The National Trust has defended its decision to include the references to creationist theory at a new state-of-the-art visitors centre at the Giant's Causeway in Northern Ireland. Speaking on BBC Radio Ulster Graham Thompson, Causeway project director said: "Over the past five or six years we have had a thorough appraisal at what should be contained in the Causeway visitors centre, we have a huge range of exhibits, audio tours, films and how the Causeway itself links into history. "Central to everything is how the Causeway was formed and the National Trust position is that we believe and accept the mainstream scientific idea that the Causeway was formed by volcanic eruption 60 million years ago. "In the scientific and formation elements we base everything on fact.

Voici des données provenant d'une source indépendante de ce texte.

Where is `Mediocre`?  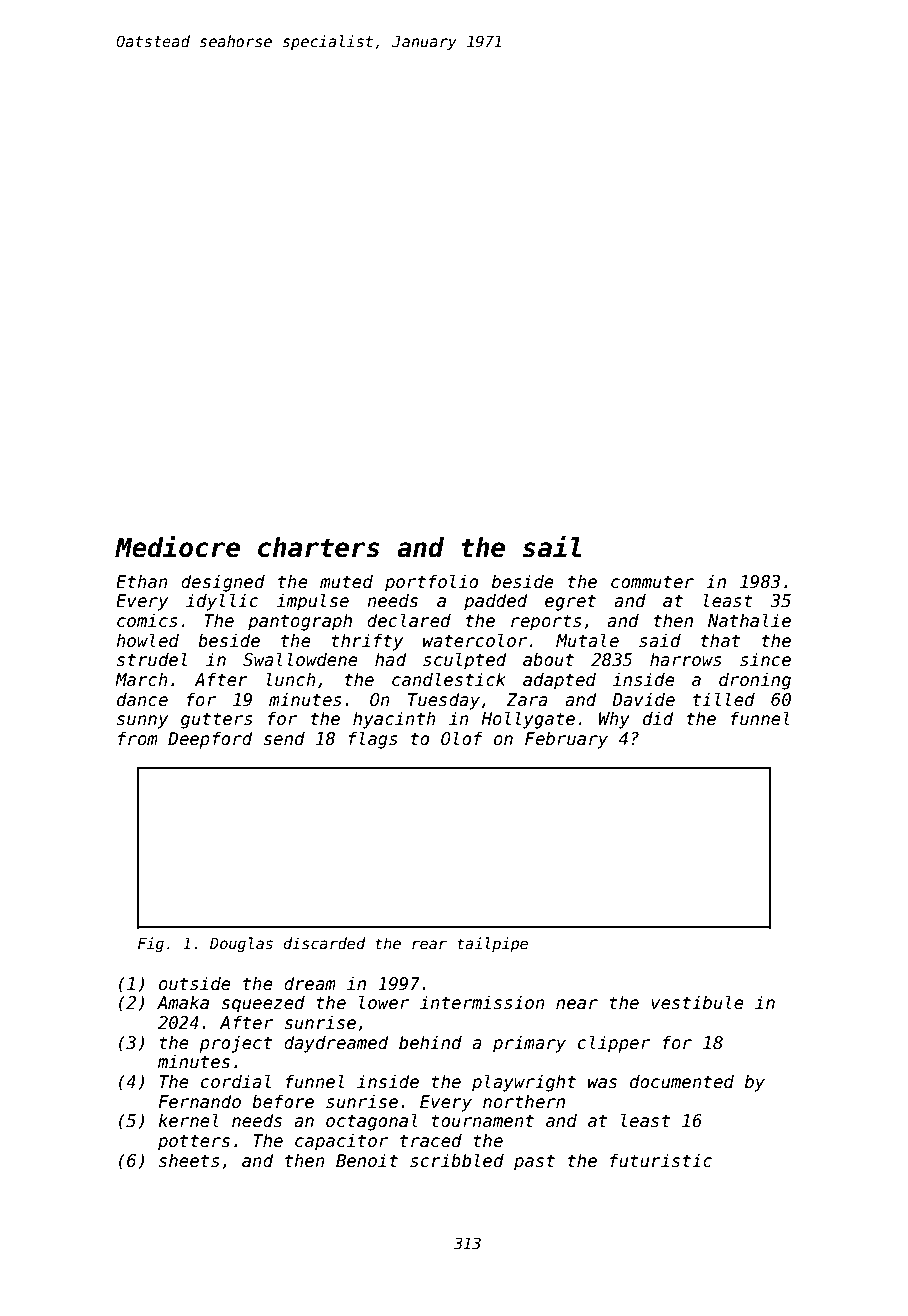 Mediocre is located at coordinates (177, 547).
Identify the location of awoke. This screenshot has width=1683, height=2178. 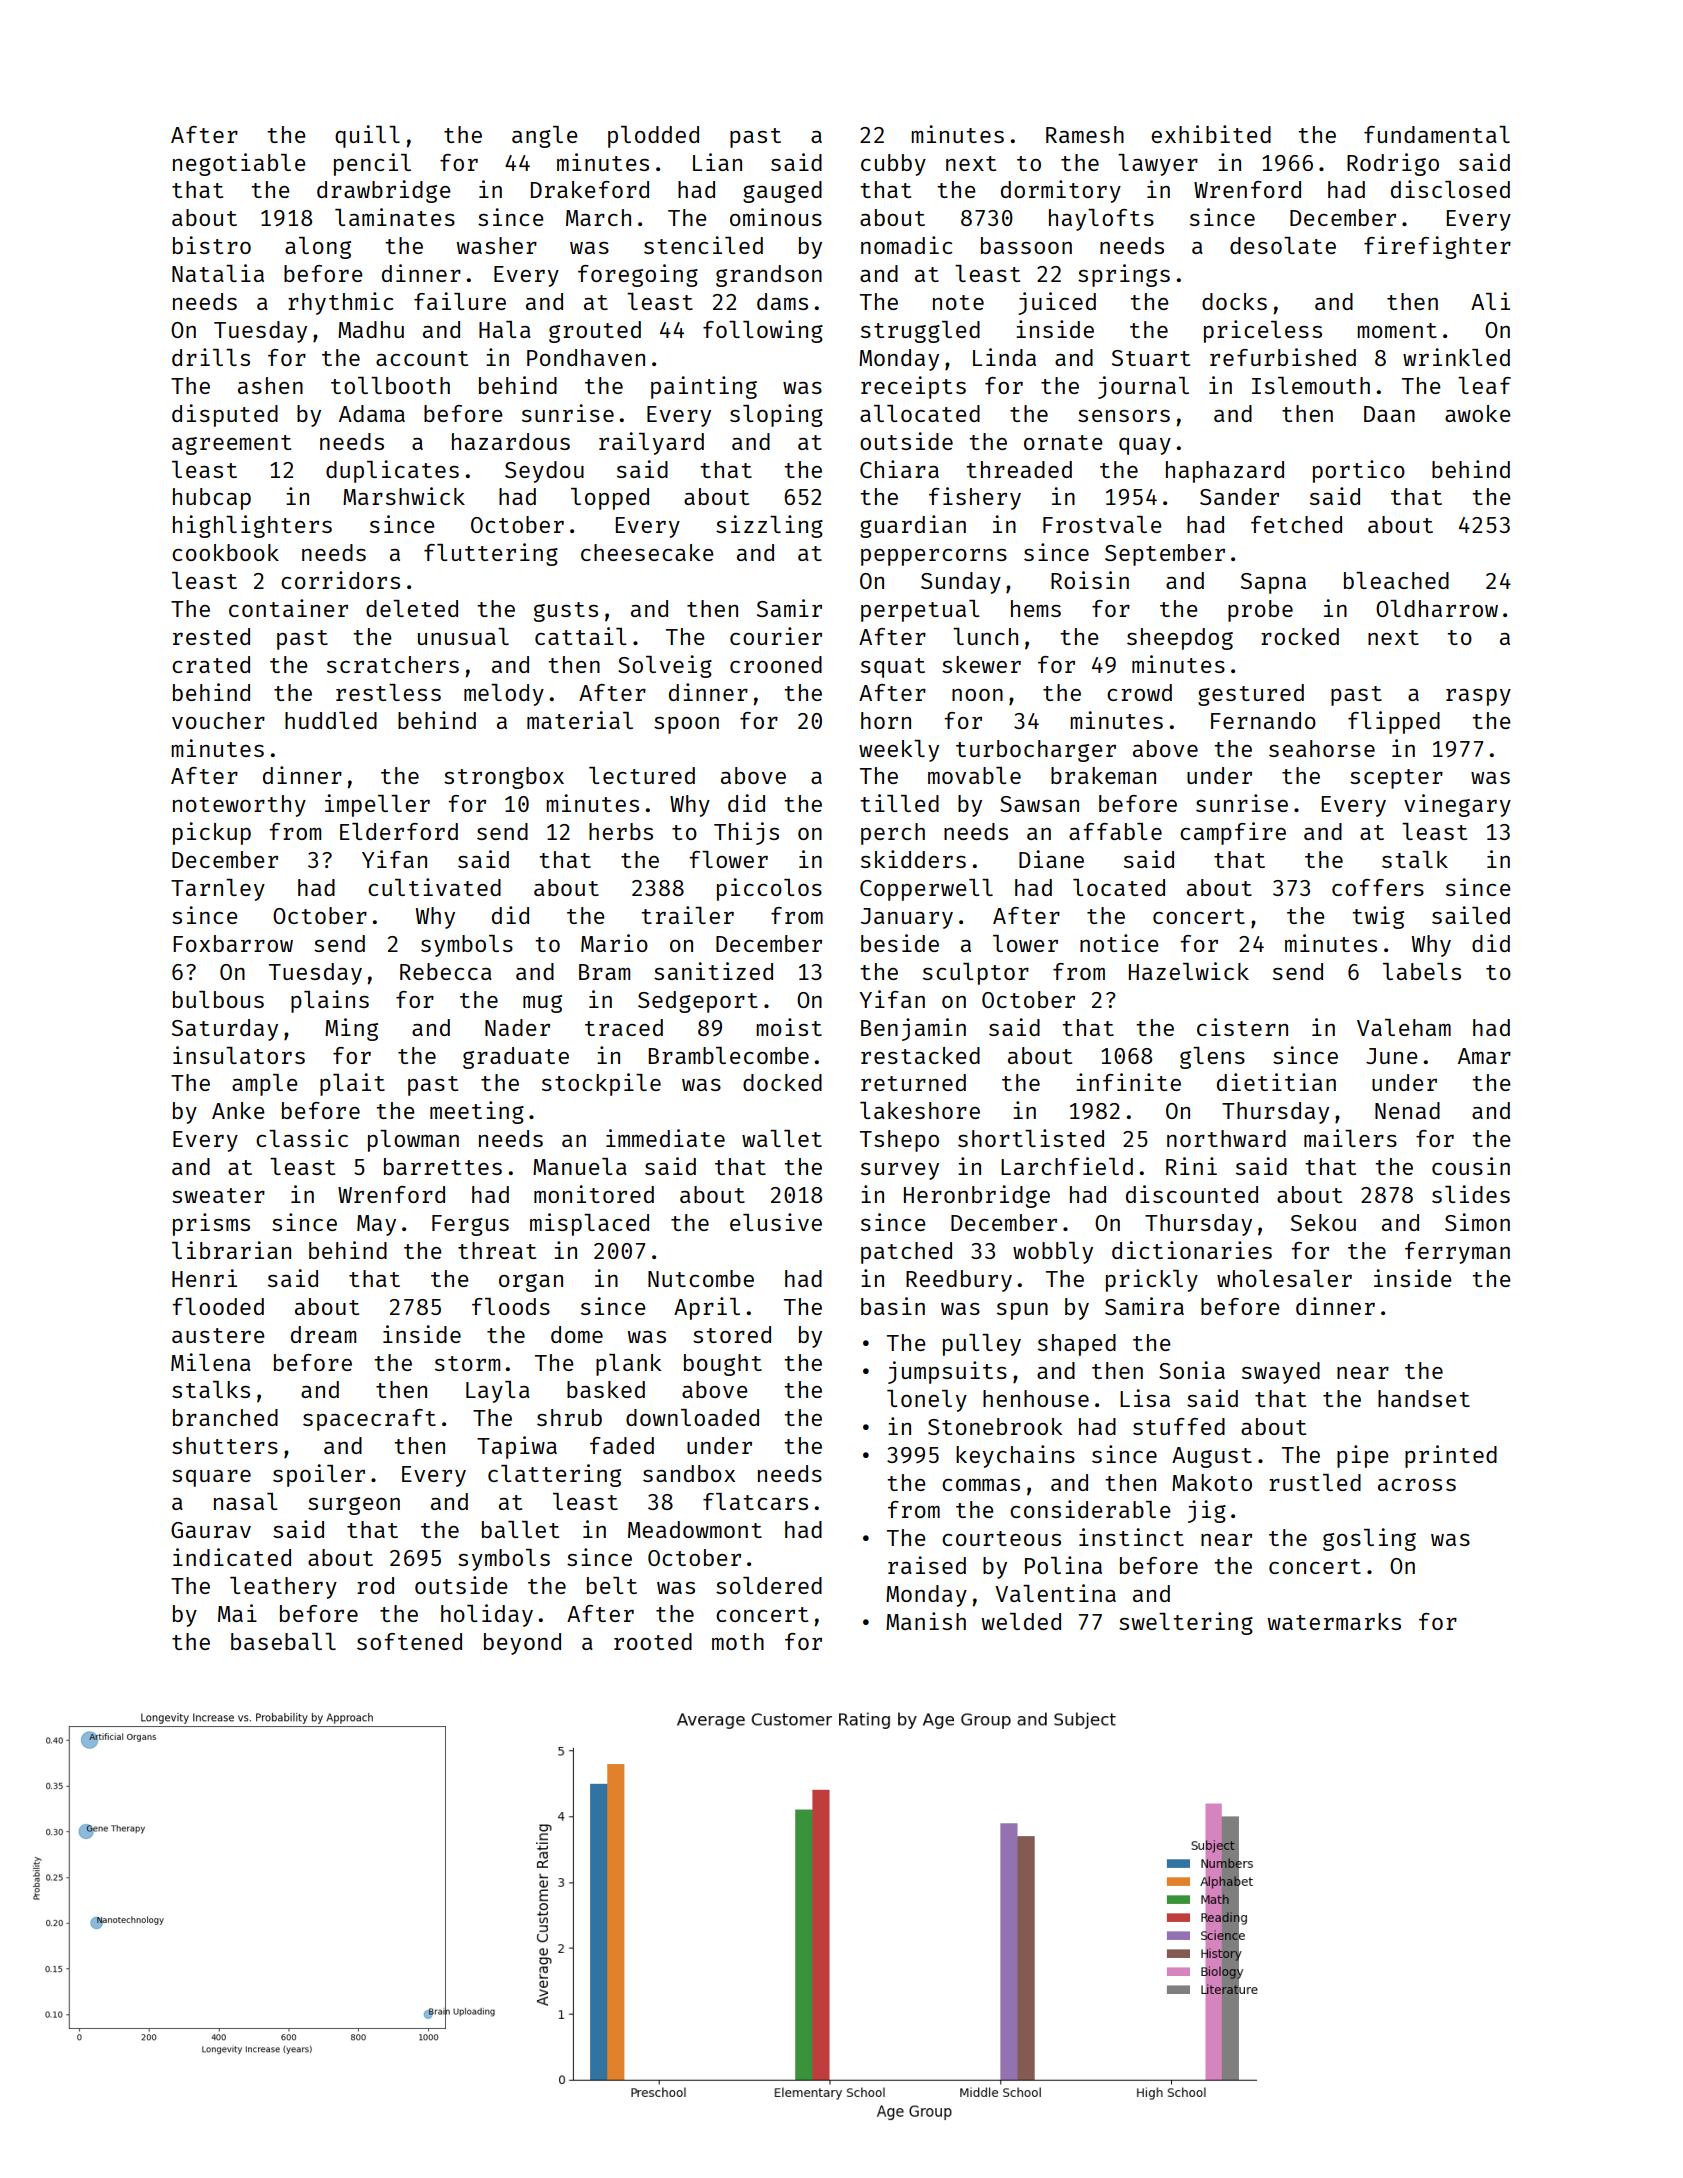
(1478, 413).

"It's a fact that in the late 17th and early 18th century, there was a series of debates about how the Causeway was formed, and it's a fact that today there are still debates about the formation of the Causeway. "The exhibit is about that debate, as opposed to how the Causeway was formed. "We have a respectful position which allows people to have debate."

Northern Ireland evangelical umbrella group, the Caleb Foundation, welcomed the inclusion of the exhibit. In a statement, its chairman, Wallace Thompson, said: "We have worked closely with the National Trust over many months with a view to ensuring that the new Causeway visitor centre includes an acknowledgement both of the legitimacy of the creationist position on the origins of the unique Causeway stones and of the ongoing debate around this. "We are

pleased that the National Trust worked positively with us and that this has now been included at the new visitor centre". He added: "We fully accept the Trust's commitment to its position on how the Causeway was formed, but this new centre both respects and acknowledges an alternative viewpoint and the continuing debate, and that means it will be a welcoming and enriching experience for all who visit». (BBC News, 5 juillet 2012).

Puis, dans un second temps, les textes proposés dans l’interprétation ont été revus pour éviter les malentendus :

A new piece of audio, approximately 20 seconds long, now replaces the previous recording. Graham Thompson, project director for the Giant's Causeway, said the change would clear up "any misunderstanding there may have been". According to myth the Giant's Causeway was built by giant Fionn McCool. He said: "The National Trust only endorses the scientific explanation of the origins of the stones, yet recognises that others have alternative beliefs. "The National Trust is content that this review is complete." Previously the audio which accompanied the exhibit said that questions had been raised about the formation of the rocks. "Young Earth Creationists believe that the earth was created some 6000 years ago," it said. "This is based on a specific interprÉtation of the bible and, in particular, the account of creation in the book of Genesis," it said. "Some people around the world, and specifically here in Northern Ireland, share this perspective." The new audio now says there is a "clear understanding among scientists that the heat of the earth was the driving force behind the formation of the Giant's Causeway". It adds that the earth is "far older than had previously been thought". "All the scientific evidence points to a volcanic origin for the columns of the Giant's Causeway, around 60m years ago. "However, not everyone agrees with the scientific view. There are some people who believe - often for religious reasons - that the earth was formed more recently: thousands of years ago rather than billions." According to myth, the Giant's Causeway was built by giant Finn McCool (BBC News, 3 octobre 2012).